If your silly handwaving didn't compel the attention of the unwary to the cost of us all through its activation of irrational passions -- mostly panic and greed -- always occasioned by disruptive technoscientific change, though its facile oversimplifications of technodevelopmental complexities, through its misleading pseudo-priestly neologistic and guru-friendly mumbo jumbo masquerading as "cutting edge science," through its dramatic media-ready framing of issues of general concern, through its easy appropriation of incumbent interests ever eager for rationalizations for elite-technocratic control and corporate-militarist responses to political problems, if the Robot Cultists were not positioned to do so much damage at a time when sensible deliberation about technoscientific change has never been more urgent in fact, then it would be better just to ignore your idiocies altogether, along with the few hundred mostly North Atlantic white guys who preach it.

Unfortunately, your extreme positions both filter out into the mainstream in dangerously deranging ways while, more fortunately though no less tediously and embarrassingly, represent in their very extremity clarifying crystallizations of reductionist, elitist, eugenicist tendencies that prevail more generally already in mainstream neoliberal development discourse.

Giulio Prisco said...

[A] = The aspirations of persons who want to improve their and others' lives by overcoming current limits.

[B] = The aspirations of persons who want to improve their and others' lives by overcoming current limits.

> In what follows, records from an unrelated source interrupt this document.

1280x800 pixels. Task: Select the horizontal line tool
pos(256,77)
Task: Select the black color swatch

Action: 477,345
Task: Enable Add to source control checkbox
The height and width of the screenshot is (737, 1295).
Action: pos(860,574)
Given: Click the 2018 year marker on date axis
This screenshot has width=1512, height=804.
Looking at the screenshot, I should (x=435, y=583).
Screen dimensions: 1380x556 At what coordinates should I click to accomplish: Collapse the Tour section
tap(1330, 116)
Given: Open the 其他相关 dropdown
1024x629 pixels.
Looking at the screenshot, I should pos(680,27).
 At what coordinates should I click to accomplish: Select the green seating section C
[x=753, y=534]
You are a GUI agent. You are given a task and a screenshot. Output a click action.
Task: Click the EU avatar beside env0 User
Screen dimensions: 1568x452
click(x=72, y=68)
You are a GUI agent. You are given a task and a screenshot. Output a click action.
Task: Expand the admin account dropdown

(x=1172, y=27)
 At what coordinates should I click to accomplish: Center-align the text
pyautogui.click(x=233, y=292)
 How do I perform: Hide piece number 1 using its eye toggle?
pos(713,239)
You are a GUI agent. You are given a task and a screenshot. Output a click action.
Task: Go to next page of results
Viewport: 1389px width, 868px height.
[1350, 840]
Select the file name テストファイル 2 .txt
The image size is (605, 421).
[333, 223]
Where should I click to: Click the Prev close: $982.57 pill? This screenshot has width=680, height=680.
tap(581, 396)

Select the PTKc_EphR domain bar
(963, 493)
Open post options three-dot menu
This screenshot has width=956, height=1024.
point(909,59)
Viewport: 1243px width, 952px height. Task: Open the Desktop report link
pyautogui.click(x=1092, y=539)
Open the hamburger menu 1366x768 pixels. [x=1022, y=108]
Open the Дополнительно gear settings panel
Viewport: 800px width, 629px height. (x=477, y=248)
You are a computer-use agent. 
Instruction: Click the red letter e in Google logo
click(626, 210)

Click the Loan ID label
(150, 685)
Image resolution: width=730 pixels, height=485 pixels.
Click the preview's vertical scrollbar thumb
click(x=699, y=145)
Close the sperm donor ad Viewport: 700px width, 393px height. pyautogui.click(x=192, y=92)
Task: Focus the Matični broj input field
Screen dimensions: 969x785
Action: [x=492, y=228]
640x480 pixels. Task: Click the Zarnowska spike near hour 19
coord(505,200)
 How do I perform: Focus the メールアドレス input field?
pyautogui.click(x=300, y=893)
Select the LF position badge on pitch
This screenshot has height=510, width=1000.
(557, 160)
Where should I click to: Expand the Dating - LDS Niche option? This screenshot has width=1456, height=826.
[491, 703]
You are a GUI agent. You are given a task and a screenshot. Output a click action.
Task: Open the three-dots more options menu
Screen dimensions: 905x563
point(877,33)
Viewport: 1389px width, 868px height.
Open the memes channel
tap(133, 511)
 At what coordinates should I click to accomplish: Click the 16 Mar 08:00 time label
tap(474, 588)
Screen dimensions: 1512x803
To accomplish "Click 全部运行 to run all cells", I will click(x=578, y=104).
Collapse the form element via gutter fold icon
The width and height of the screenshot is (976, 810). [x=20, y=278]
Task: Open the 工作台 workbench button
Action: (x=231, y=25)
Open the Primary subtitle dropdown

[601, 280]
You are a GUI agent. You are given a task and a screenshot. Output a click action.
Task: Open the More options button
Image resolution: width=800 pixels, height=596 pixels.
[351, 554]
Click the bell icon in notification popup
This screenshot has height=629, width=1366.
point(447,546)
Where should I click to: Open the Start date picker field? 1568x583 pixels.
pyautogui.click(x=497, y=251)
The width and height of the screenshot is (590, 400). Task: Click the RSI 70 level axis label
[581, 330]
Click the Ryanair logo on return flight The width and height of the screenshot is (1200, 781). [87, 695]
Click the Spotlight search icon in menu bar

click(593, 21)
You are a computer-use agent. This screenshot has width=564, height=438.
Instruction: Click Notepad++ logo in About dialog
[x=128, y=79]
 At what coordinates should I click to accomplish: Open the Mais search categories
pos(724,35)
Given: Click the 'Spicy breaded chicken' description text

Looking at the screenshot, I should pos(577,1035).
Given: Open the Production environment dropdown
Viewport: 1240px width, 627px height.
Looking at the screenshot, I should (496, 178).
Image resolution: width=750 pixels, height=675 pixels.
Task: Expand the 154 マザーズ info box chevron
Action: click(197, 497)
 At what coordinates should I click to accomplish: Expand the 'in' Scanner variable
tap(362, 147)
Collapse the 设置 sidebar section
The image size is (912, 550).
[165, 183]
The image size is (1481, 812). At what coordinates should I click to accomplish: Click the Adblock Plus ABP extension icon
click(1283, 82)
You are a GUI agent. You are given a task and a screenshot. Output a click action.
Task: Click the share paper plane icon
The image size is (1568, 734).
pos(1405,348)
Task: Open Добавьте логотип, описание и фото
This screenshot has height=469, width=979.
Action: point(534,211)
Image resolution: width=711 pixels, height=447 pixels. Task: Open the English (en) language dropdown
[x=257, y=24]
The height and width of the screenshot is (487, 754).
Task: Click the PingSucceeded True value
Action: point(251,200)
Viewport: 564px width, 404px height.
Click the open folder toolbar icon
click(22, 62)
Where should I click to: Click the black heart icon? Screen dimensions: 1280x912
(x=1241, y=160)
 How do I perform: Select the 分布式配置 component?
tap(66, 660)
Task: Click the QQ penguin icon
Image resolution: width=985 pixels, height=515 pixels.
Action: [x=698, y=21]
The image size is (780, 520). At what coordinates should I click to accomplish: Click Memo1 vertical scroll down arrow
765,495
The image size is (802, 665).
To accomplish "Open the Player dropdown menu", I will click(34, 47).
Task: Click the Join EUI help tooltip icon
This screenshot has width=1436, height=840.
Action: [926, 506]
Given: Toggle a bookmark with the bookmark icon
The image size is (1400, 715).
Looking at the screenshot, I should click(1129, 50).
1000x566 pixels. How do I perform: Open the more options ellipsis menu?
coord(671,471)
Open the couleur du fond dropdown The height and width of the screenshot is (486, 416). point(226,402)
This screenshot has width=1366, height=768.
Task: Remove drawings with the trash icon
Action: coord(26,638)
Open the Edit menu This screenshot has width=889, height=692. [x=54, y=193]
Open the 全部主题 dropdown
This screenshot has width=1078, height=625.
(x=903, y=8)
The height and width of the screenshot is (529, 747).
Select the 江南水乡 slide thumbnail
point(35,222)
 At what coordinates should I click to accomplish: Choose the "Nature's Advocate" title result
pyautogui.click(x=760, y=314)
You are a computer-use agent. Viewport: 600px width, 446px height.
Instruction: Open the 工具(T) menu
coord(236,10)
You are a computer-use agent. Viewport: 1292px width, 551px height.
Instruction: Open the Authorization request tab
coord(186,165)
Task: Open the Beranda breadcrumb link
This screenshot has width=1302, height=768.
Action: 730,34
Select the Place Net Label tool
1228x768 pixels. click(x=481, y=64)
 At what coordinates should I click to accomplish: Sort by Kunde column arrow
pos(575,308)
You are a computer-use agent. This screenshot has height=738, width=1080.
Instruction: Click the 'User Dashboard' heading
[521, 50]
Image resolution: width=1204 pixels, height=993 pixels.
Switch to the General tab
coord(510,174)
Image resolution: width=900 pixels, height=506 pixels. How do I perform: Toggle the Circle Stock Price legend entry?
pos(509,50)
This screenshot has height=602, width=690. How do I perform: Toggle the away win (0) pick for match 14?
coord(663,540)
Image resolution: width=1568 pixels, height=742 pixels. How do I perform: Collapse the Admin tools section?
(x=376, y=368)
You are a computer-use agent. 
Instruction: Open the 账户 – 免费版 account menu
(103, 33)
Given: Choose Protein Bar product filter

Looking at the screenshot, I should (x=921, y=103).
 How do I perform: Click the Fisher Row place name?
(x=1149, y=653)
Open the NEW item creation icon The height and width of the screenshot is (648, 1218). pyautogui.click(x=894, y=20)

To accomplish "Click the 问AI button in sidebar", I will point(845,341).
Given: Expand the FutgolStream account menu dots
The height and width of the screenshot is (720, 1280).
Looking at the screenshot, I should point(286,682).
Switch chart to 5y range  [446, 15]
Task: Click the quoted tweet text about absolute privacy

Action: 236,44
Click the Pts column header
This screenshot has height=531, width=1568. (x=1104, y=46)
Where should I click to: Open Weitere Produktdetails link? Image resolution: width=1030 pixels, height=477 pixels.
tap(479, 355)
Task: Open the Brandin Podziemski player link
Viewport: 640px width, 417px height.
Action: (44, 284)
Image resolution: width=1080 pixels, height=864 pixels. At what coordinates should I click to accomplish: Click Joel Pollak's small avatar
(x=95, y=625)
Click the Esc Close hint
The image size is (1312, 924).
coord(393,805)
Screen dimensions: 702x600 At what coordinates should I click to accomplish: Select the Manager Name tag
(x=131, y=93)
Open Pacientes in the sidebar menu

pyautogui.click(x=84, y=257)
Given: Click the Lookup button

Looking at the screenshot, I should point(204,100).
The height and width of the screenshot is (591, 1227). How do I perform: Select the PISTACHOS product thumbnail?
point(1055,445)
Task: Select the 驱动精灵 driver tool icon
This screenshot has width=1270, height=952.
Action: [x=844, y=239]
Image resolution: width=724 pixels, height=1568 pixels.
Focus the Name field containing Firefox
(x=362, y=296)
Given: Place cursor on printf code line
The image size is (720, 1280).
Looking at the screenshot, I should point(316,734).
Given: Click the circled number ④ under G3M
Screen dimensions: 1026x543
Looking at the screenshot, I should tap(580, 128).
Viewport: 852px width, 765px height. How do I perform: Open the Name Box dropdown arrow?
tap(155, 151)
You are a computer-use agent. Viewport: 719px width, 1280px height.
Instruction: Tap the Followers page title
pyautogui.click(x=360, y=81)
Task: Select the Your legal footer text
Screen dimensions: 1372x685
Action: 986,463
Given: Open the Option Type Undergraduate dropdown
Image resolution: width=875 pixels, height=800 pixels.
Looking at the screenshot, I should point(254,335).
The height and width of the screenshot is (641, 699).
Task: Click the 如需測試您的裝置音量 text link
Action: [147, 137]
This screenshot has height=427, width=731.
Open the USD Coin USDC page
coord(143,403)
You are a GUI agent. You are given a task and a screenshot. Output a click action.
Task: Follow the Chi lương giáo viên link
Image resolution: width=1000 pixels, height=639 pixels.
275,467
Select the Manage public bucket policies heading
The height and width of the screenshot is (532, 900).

I am consistent: I say fuck all limits, all kinds of fundamentalists and all kinds of bigots. I say fuck poverty, fuck helplessness, fuck oppression, fuck authority, fuck discrimination, fuck disease, fuck vulnerability, and fuck death. I don't make artificial differences that, at the end, only amount to say I like this and I don't like that.

Dale Carrico said...

Giulio, you sound like a tot throwing a tantrum, not any kind of radical. Delusive insistence that the Robot God will immortalize you by digitizing your "mind" (I don't think that word means what you think it means...) or barnacling your body in righteous prosthetics isn't "improving people's lives" just because you say it is, any more than a Pentecostal's harangue about hellfire for homosexuals is "improving people's lives" just because he says it is. What other violations of logic, consensus knowledge, commonsense do you subsume under the heading of "improving other people's lives by overcoming current limits"? An eager world wants to know more!

You can pout and stamp your foot at your mind's incarnation or your person's vulnerability and mortality or at the frustrations occasioned by sharing the world with a diversity of peers, but it is all to no purpose.

Like most cocksure capitalists -- and your transhumanism really does sound more than anything like some steroidically plumped variation on late-nite informercial hype -- sooper-brains! robot-slaves! virtual paradise! cyberspatial immortality! -- conjoined to can-do corporatist self-help literature -- do the math! just do it, man! no limits, man! to the extreme! -- crowing about a "world without limits" you just end up being an eternal adolescent who feels sure there will always be other people around to clean up after your messes for you.